Keeping in mind that Ω is one revolution every 24 hours and that Re is 6,370 kilometers, let's consider each term in this equation:

  • F stands for the real forces acting on the body, such as pressure gradient forces, which we'll discuss later; since the other terms aren't real forces so much as they are the result of a rotating frame of reference, they're called pseudo-forces.
  • Ω2 Re cos θ is the centripetal acceleration that results from being on the earth and is directed radially outward; it acts against gravity, but it's extremely small compared to gravity (about 0.1% the magnitude), so it folds into gravity.
  • u2/Re is another centripetal acceleration that arises from an object's own movement, but this force is negligible; based on scaling analysis, which compares the importance of this term to the other terms, it doesn't begin to have an impact until an object reaches 3,500 km/hr (the fastest observed wind speed on earth was 370 km/hr).
  • 2Ωu is the Coriolis effect that results due to an object's own movement.

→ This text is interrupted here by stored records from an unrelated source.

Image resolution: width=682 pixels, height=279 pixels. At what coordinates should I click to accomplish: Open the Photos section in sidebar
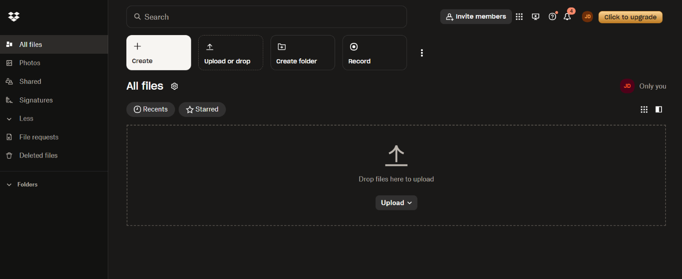[x=30, y=62]
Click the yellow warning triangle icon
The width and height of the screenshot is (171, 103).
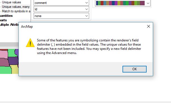(x=30, y=43)
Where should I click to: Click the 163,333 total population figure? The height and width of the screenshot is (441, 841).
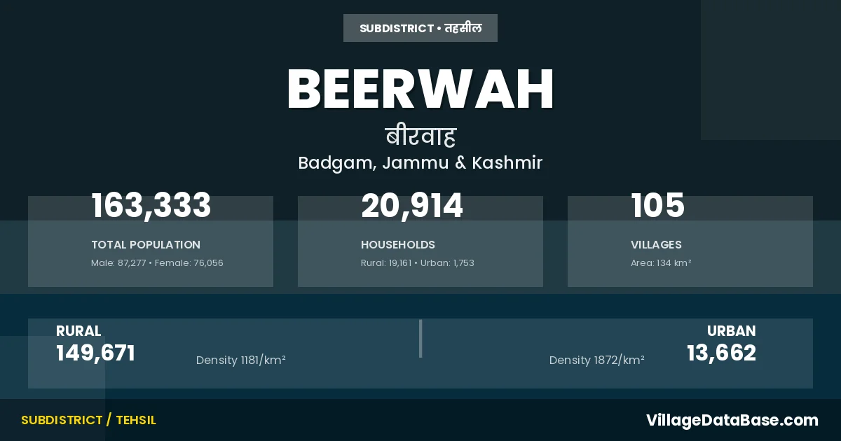(151, 206)
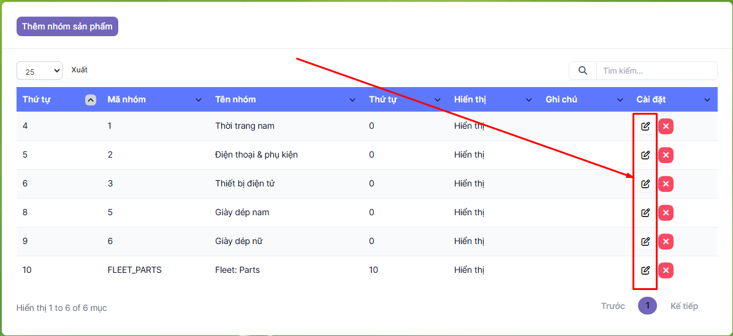
Task: Click the Kế tiếp pagination link
Action: (683, 306)
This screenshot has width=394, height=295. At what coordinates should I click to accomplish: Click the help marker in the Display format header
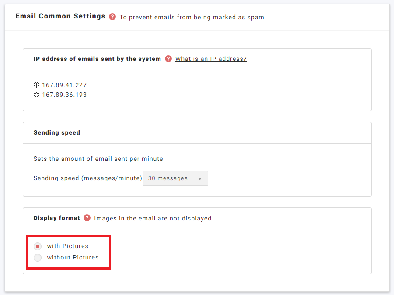click(x=87, y=218)
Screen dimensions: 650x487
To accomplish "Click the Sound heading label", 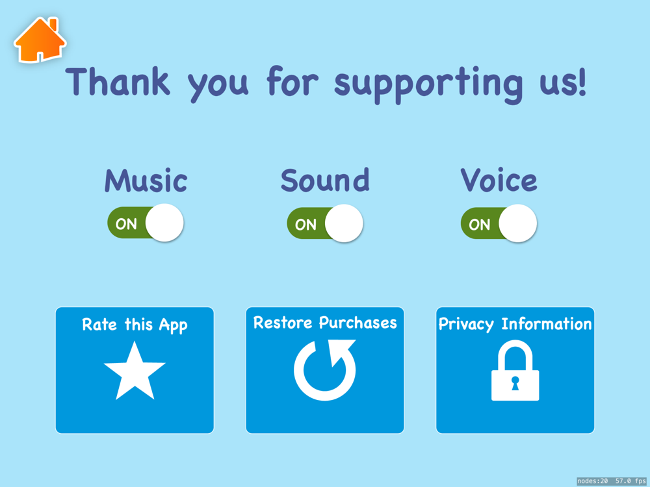I will (325, 181).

Since the Coriolis effect acts

  1. perpendicular to the rotational axis of the earth, and
  2. perpendicular to the motion of the object,

it can be understood as the cross-product between the earth's rotation and an object's velocity.

Fc = -2\Omega u

We can break down the rotation of the earth (Ω) into three components: one each along the east-west (x), north-south (y), and up-down (z) directions.

\Omega = \begin{matrix}\Omega_{x}\\\Omega_{y}\\\Omega_{z}\end{matrix} =\begin{matrix}\Omega \times 0 \\\Omega\cos\theta\\\Omega\sin\theta\end{matrix}

We must also consider the object's own velocity and how it is split up between the x, y, and z directions.

u = (u_{x}, u_{y}, u_{z})

Now we simply need to find the cross-product. Note that i, j, and k are unit vectors for the x (east-west), y (north-south), and z (up-down) directions, respectively.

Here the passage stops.